17. As to determining Mr English’s rate of ECRP and how Mrs English’s income maintenance affects that rate, Ms Welfare contended that s 24A(1) of the FHS Act requires two amounts to be calculated, namely:
(a) Mr English’s notional rate of Newstart Allowance; and
(b)the extent to which Mrs English’s “partner allowance rate” exceeds her “income support payment rate”.
Mr English’s rate of ECRP will be the sum of these two amounts. Newstart Allowance and Partner Allowance fall within the definition of “compensation affected payment” in ss 17(1) and 23(1) of the SS Act and compensation affected payments are required to be reduced under s 1173 and/or s 1174 of the SS Act. In calculating the notional rate of these payments, any compensation received by Mrs English must be taken into account (vide paragraph 4.13.1.40 of the Guide to Social Security Law (“Guide”). Section 24A(1) has the result that the rate of ECRP payable to partnered recipients is equivalent to the combined rate of Newstart Allowance and Partner Allowance, with no add-on payments.
the respondent’s argument
18. In relation to the meaning of the expression “off-farm salary and wages” in s 24A(7), Mr Roder argued that the SSAT was wrong in the conclusion it reached. He contended that the expression can be given an extended meaning to include workers’ compensation payments made in lieu of such off-farm salary and wages. Alternatively, in looking at s 24A(7) of the FHS Act, he contended that Parliament omitted to deal with the case of income maintenance payments to an injured worker who was earning salary and wages at the time of the injury. Parliament would not have wanted to have disadvantaged Mr English in such a way because of his wife’s work related injury.

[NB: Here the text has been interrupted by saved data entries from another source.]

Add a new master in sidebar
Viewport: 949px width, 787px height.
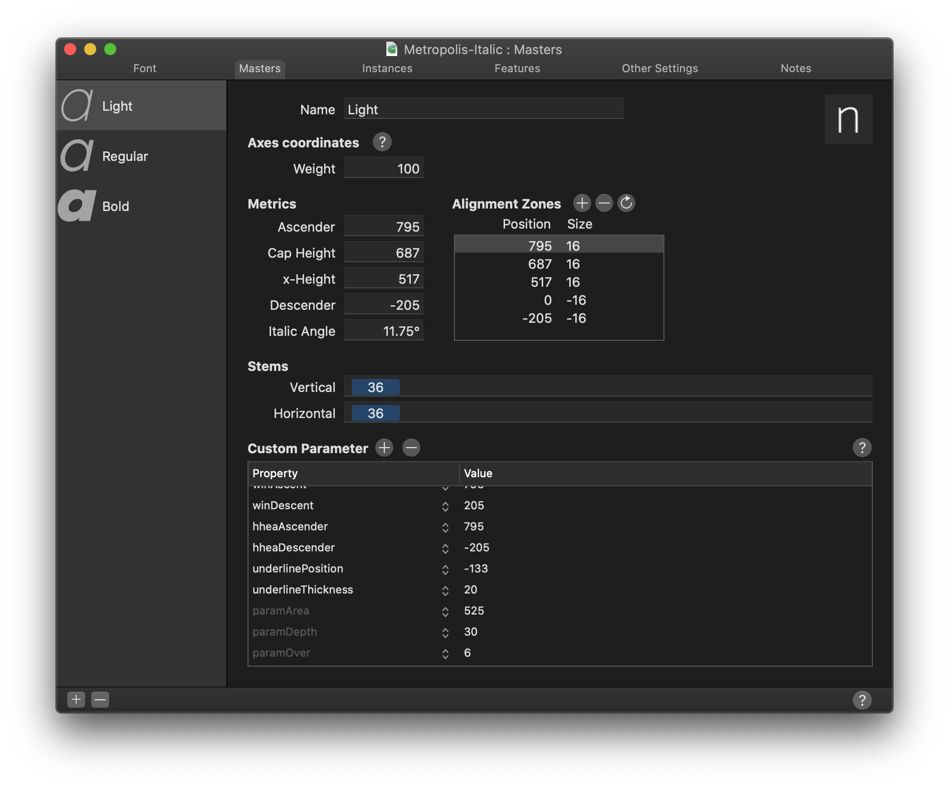point(76,699)
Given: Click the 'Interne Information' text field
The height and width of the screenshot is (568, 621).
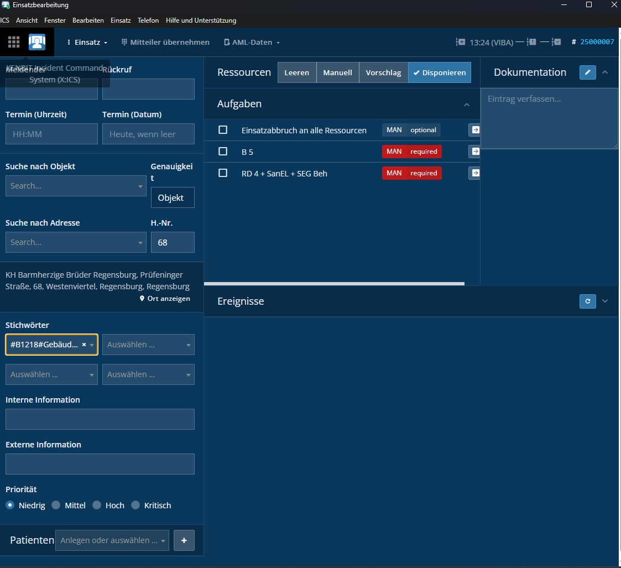Looking at the screenshot, I should (100, 419).
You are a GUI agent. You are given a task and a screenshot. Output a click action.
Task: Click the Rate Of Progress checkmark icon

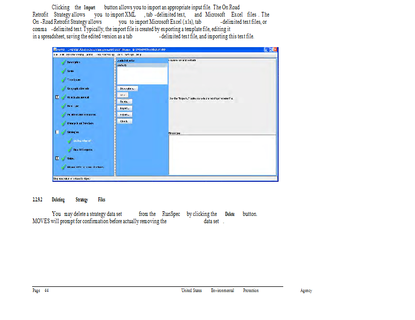point(68,150)
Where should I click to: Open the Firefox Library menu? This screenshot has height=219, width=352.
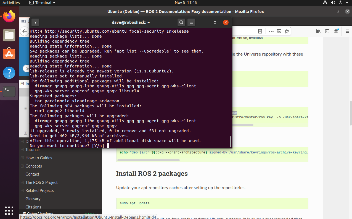(x=318, y=31)

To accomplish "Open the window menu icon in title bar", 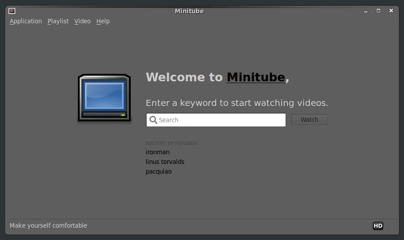I will 12,11.
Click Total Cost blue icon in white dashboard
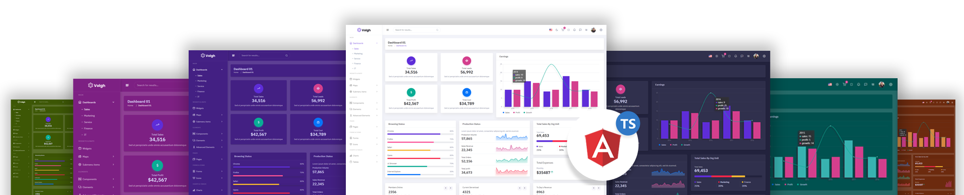This screenshot has width=964, height=195. (467, 92)
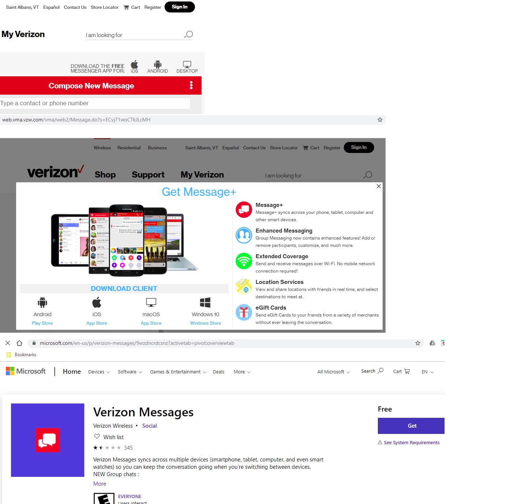Open the See System Requirements link
The width and height of the screenshot is (527, 504).
tap(411, 442)
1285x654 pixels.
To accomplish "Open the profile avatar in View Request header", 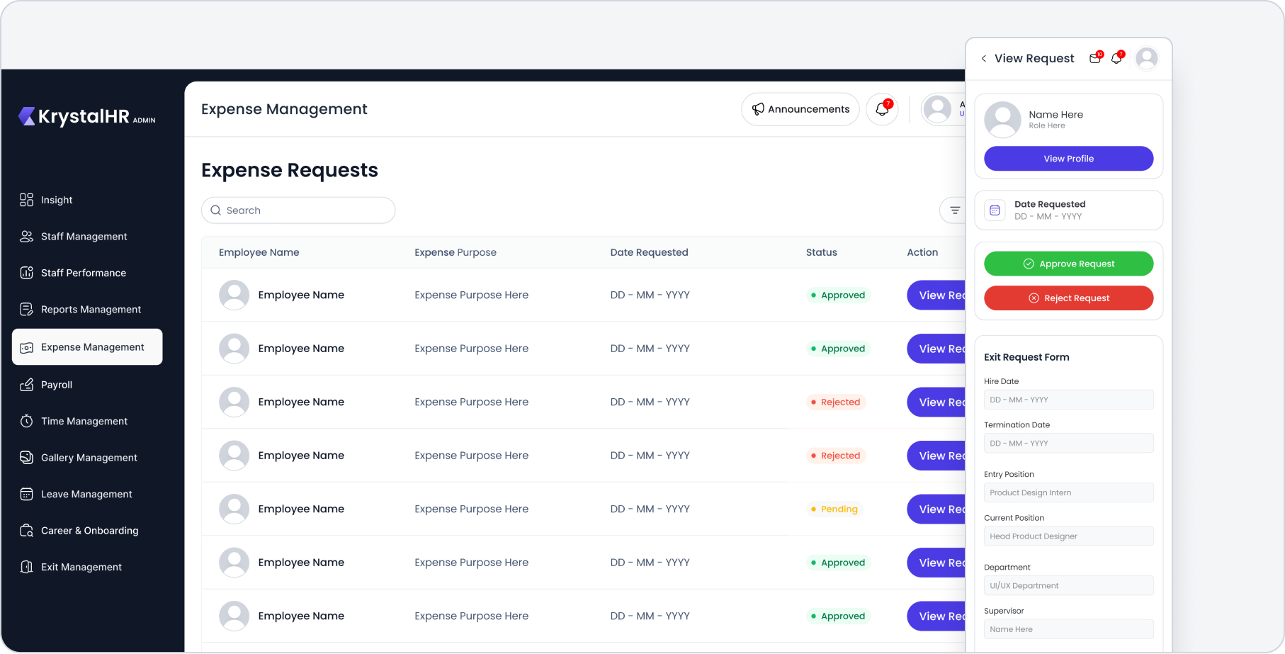I will 1146,59.
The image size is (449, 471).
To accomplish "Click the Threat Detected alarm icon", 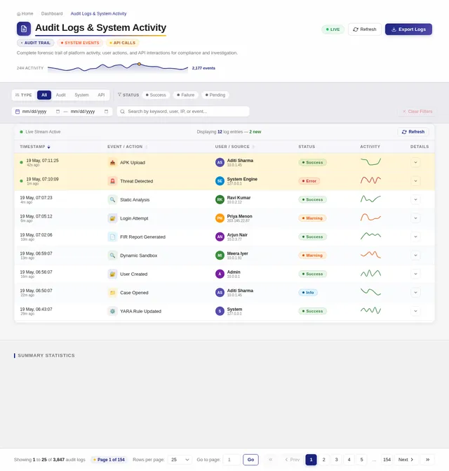I will (x=112, y=181).
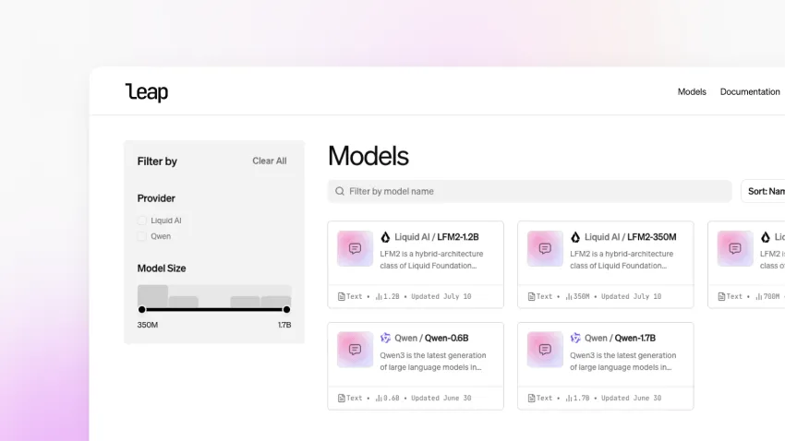Click the chat thumbnail icon on LFM2-1.2B card

pyautogui.click(x=355, y=248)
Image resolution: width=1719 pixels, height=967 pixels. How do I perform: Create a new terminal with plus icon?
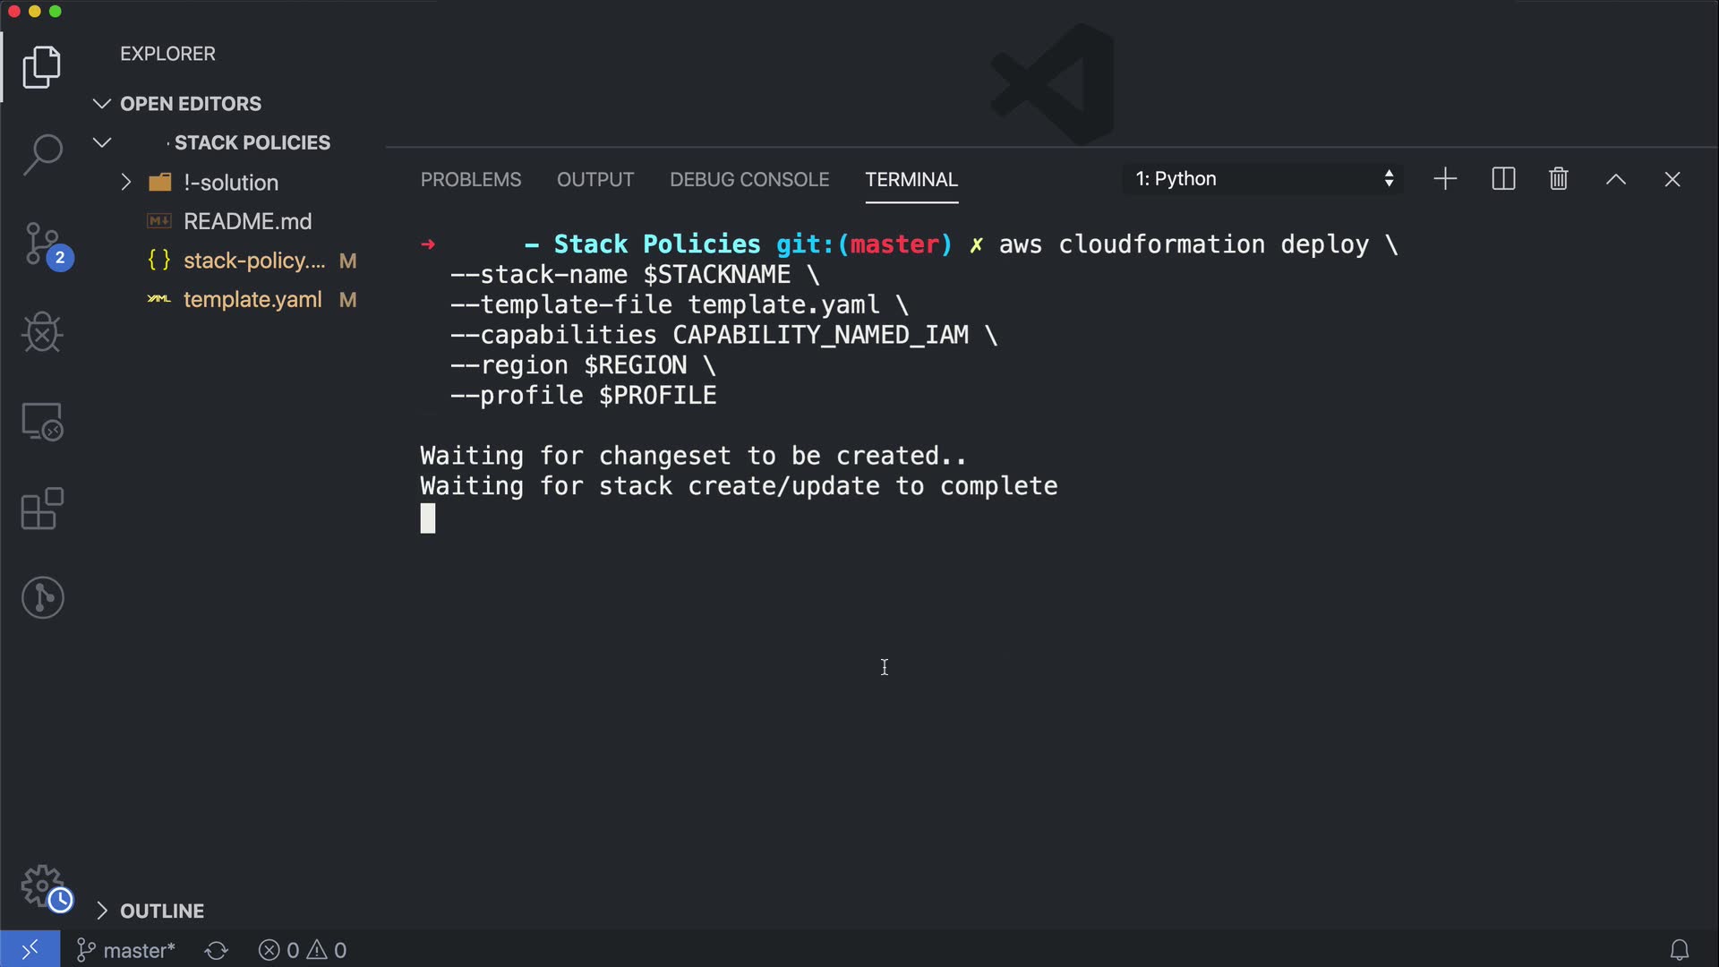coord(1445,179)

19. As to the rate of Mr English’s rate of ECRP, Mr Roder submitted that the SSAT’s decision was plainly supported by the relevant provisions of the FHS Act and the SS Act. ECRP is not a “compensation affected payment” within the meaning of s 17(1) of the SS Act and, accordingly, s 1173 of the SS Act does not apply. Section 1173(2) only applies if a person “receives or claims a compensation affected payment” in the relevant period. Neither Mr English nor his wife ever received a compensation affected payment. The compensation recovery provisions in the SS Act do not apply to Mr English’s ECRP.
consideration
How should the income maintenance received by the respondent’s wife be treated for the purpose of determining the rate of ECRP payable to the respondent?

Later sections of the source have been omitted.